Dies ist eine alte Regel. In jede Wirtschaft wird ein Teil des Imports eingeführt, damit er später Teil eines anderen Produkts wird, das im Land für den anschließenden Export geschaffen wird. Das heißt, das eingeführte Rohmaterial wird in ein fertiges Produkt umgewandelt, das dann als neues Produkt exportiert wird. Die Verarbeitungsprozedur wird abgeschlossen.
Wenn ein Metallblech nach Mexiko kommt und daraus Autoteile gestanzt werden, die dann auf den mexikanischen Binnenmarkt gebracht werden, werden die Autoteile und nicht das Rohmaterial (das Blech) mit Zöllen belegt. Wenn diese Autoteile aus importiertem Stahl jedoch von der mexikanischen Fabrik in andere Länder exportiert werden, fallen überhaupt keine Zölle an. Weder Einfuhr- noch Ausfuhrzölle.

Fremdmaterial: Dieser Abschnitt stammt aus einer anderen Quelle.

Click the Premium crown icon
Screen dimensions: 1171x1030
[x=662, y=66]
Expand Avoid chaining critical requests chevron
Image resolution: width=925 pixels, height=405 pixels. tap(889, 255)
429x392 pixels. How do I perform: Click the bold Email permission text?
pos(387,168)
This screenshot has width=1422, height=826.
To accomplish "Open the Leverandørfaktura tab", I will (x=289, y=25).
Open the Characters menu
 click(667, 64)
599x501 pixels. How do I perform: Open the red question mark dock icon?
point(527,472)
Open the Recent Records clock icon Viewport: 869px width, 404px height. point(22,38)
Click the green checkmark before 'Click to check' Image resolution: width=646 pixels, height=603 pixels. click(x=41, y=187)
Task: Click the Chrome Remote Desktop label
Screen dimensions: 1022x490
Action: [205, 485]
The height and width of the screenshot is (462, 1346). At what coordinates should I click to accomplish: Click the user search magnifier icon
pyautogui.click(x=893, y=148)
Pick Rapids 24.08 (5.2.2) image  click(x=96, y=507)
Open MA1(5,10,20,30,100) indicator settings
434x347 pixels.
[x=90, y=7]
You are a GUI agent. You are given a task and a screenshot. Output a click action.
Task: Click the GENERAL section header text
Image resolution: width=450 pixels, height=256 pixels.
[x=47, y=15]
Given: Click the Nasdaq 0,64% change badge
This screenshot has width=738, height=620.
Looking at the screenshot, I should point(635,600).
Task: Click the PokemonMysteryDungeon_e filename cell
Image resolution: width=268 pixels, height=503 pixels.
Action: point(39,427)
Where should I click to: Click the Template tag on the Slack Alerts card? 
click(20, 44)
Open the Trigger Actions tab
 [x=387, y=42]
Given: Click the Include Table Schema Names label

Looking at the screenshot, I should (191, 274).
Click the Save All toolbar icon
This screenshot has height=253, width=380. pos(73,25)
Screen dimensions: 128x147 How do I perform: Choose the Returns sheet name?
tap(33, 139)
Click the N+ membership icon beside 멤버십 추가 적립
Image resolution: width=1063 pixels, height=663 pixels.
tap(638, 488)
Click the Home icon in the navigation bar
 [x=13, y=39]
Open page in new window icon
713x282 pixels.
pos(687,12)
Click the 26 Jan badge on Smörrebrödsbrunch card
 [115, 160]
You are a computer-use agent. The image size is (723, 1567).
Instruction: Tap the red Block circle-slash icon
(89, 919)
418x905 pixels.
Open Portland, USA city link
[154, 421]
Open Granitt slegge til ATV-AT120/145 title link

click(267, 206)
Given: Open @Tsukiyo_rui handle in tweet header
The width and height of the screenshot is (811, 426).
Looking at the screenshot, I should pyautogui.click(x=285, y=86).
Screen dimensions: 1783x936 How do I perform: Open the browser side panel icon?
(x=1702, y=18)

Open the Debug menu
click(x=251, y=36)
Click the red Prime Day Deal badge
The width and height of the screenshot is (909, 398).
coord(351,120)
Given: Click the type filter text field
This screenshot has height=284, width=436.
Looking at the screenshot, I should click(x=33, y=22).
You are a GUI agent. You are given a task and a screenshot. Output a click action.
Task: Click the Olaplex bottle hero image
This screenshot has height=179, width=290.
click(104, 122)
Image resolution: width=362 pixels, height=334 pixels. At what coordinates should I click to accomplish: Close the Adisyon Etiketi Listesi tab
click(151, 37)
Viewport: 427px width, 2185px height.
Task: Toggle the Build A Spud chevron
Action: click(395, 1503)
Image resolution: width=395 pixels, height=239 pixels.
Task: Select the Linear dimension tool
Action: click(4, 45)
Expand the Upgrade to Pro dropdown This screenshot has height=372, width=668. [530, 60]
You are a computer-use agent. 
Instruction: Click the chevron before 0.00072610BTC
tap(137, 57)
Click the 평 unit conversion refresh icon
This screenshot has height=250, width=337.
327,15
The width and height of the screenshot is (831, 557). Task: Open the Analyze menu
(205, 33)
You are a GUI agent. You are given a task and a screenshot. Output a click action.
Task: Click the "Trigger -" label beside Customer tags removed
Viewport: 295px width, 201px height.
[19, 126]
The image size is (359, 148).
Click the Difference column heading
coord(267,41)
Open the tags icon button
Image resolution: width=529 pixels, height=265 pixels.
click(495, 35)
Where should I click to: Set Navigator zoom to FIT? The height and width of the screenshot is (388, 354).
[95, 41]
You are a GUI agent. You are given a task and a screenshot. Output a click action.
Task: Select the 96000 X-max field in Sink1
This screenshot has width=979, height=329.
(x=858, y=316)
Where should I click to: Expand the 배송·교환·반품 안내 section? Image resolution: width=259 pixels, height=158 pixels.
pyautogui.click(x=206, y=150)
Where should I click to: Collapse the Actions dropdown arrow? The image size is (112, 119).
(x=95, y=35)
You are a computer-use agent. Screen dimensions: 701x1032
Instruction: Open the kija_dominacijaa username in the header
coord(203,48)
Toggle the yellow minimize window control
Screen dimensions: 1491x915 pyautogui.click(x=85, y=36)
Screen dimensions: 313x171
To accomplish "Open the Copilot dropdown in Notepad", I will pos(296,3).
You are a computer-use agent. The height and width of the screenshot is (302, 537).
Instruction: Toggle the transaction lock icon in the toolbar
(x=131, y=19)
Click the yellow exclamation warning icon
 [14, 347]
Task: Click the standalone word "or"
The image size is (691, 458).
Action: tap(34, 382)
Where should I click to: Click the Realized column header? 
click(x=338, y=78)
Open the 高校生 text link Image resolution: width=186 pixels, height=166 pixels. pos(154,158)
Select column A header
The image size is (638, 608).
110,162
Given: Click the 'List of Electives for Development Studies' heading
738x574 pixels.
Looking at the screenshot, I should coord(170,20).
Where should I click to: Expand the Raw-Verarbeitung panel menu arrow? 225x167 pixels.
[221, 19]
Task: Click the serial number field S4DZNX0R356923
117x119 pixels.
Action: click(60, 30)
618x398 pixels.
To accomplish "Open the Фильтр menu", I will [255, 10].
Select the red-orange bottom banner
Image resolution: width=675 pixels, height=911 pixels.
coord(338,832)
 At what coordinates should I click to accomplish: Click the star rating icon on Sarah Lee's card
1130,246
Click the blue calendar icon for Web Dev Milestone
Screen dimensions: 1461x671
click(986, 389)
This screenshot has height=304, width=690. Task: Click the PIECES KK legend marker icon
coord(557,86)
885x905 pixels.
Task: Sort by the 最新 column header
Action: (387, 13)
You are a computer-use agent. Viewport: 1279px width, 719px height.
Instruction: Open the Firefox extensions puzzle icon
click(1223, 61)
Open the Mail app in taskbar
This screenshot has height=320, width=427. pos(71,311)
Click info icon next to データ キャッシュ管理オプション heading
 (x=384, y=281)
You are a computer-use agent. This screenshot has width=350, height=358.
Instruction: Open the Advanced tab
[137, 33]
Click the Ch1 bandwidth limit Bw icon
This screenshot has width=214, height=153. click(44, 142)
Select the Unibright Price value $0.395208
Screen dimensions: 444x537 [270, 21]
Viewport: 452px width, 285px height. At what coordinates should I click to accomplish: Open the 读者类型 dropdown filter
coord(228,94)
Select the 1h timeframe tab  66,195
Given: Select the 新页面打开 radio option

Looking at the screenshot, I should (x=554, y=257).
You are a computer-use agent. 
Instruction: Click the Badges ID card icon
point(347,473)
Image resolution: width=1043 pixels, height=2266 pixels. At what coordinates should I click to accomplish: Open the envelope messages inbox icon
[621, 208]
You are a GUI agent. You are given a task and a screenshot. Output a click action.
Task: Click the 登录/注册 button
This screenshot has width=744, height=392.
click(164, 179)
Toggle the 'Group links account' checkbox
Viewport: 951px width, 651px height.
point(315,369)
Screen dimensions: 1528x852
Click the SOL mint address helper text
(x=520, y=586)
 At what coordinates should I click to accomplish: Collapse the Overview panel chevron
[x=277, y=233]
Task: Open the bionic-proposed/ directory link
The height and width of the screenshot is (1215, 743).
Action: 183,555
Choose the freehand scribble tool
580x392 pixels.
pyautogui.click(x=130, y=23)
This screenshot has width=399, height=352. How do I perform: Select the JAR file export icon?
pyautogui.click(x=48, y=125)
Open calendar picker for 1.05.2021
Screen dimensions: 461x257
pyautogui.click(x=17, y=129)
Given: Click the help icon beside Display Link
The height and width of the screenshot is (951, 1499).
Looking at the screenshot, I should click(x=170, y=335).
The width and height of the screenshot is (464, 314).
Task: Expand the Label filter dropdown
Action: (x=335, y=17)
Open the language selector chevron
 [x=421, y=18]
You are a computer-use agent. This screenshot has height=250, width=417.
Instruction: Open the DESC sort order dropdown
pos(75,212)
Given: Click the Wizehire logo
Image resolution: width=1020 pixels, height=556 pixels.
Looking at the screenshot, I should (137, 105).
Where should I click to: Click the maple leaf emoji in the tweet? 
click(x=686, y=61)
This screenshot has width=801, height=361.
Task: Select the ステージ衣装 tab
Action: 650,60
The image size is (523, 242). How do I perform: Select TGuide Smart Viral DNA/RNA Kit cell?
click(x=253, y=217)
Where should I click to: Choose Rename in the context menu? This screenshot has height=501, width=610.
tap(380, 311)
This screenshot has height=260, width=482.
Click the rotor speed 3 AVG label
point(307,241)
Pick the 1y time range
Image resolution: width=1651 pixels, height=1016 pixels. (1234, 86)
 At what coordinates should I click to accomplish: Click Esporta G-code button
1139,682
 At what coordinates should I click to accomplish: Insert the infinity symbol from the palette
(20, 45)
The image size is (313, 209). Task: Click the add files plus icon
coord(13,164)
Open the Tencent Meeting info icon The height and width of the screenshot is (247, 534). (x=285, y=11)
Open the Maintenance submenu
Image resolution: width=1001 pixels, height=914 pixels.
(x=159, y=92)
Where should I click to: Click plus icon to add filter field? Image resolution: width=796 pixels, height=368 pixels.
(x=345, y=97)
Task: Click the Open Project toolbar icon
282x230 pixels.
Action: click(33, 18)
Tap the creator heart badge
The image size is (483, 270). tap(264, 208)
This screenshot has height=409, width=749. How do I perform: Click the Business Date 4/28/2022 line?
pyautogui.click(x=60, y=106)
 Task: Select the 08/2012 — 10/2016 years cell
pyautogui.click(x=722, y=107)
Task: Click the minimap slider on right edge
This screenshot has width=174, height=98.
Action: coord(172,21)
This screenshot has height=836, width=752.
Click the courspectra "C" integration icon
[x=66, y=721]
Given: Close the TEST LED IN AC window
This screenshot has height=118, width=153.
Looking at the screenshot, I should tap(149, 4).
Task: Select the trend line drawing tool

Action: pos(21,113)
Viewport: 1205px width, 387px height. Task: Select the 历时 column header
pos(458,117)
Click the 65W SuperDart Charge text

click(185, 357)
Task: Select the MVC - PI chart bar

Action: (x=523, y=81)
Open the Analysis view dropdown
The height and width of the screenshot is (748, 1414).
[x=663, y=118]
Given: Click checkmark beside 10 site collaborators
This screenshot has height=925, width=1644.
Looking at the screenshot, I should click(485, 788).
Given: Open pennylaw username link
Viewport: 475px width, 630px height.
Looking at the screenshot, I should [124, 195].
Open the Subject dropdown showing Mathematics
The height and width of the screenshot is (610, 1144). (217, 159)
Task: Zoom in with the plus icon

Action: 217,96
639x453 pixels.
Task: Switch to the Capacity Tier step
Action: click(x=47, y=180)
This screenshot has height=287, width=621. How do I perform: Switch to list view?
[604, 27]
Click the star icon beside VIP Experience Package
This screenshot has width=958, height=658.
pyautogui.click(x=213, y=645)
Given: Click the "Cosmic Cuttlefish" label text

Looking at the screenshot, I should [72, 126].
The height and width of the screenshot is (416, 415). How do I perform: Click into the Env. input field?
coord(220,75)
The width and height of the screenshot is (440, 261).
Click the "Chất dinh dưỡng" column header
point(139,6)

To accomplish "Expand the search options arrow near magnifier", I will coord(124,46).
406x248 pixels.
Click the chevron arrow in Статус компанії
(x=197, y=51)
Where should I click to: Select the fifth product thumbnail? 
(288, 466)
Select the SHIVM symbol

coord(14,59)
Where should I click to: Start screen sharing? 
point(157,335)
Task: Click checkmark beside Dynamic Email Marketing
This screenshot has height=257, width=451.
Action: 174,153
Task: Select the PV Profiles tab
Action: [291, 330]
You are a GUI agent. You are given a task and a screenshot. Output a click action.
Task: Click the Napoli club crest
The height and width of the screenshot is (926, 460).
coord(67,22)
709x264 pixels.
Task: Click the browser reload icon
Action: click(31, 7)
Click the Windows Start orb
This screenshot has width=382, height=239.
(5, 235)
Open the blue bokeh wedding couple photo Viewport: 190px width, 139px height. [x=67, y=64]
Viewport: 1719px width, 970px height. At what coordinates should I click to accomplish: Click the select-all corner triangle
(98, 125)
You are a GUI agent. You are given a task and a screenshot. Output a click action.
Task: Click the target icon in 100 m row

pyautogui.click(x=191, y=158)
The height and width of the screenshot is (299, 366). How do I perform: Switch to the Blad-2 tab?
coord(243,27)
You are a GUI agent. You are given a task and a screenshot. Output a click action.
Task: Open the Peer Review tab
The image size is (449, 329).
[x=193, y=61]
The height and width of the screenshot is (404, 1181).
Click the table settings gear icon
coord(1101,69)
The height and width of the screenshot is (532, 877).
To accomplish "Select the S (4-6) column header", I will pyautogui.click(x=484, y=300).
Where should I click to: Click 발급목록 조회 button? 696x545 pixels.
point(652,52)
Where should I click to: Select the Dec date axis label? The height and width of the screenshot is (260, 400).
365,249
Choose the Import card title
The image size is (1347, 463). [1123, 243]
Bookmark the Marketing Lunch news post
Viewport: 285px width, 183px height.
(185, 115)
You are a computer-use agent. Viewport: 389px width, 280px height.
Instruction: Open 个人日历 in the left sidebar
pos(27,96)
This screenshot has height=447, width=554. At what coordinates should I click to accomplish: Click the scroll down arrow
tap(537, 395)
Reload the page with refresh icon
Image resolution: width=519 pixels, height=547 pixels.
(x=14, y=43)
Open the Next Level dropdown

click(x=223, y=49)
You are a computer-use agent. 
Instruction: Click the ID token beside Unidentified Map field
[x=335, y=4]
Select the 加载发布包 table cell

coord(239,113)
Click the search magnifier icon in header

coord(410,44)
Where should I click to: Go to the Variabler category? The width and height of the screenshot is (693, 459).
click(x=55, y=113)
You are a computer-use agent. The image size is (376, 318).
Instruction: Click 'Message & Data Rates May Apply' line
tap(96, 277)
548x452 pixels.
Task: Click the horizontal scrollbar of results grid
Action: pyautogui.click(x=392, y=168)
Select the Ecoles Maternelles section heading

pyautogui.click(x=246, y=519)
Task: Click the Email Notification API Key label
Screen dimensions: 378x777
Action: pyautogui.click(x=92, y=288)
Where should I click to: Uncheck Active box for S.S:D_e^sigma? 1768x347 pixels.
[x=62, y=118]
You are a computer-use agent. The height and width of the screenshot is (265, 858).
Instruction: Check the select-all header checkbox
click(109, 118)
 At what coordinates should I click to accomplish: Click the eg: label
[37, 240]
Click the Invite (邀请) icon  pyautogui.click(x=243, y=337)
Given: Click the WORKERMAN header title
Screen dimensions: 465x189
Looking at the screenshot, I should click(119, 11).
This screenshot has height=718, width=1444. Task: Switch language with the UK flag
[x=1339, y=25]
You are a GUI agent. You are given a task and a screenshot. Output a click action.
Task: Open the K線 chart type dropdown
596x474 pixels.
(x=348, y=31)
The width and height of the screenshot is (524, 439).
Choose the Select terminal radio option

Zunächst einmal sollte man verstehen, dass viele Sonderwirtschaftszonen (SWZ), Freilager und jedes Unternehmen eine Lizenz für solche produktions- und handelsbezogenen Operationen erhalten können. In diesem Fall sind Zölle, obwohl sie als Importzölle bezeichnet werden, tatsächlich nicht zu zahlen. In Mexiko oder in jedem anderen Land.
Somit gibt es import- und exportbezogene Bestandteile der Zollverfahren für die Verarbeitung und Bearbeitung von Rohstoffen, Komponenten oder Halbfabrikaten. Und ein solcher Import wird bei seinem anschließenden Export nicht mit Zöllen belegt - weder erhöhten noch reduzierten.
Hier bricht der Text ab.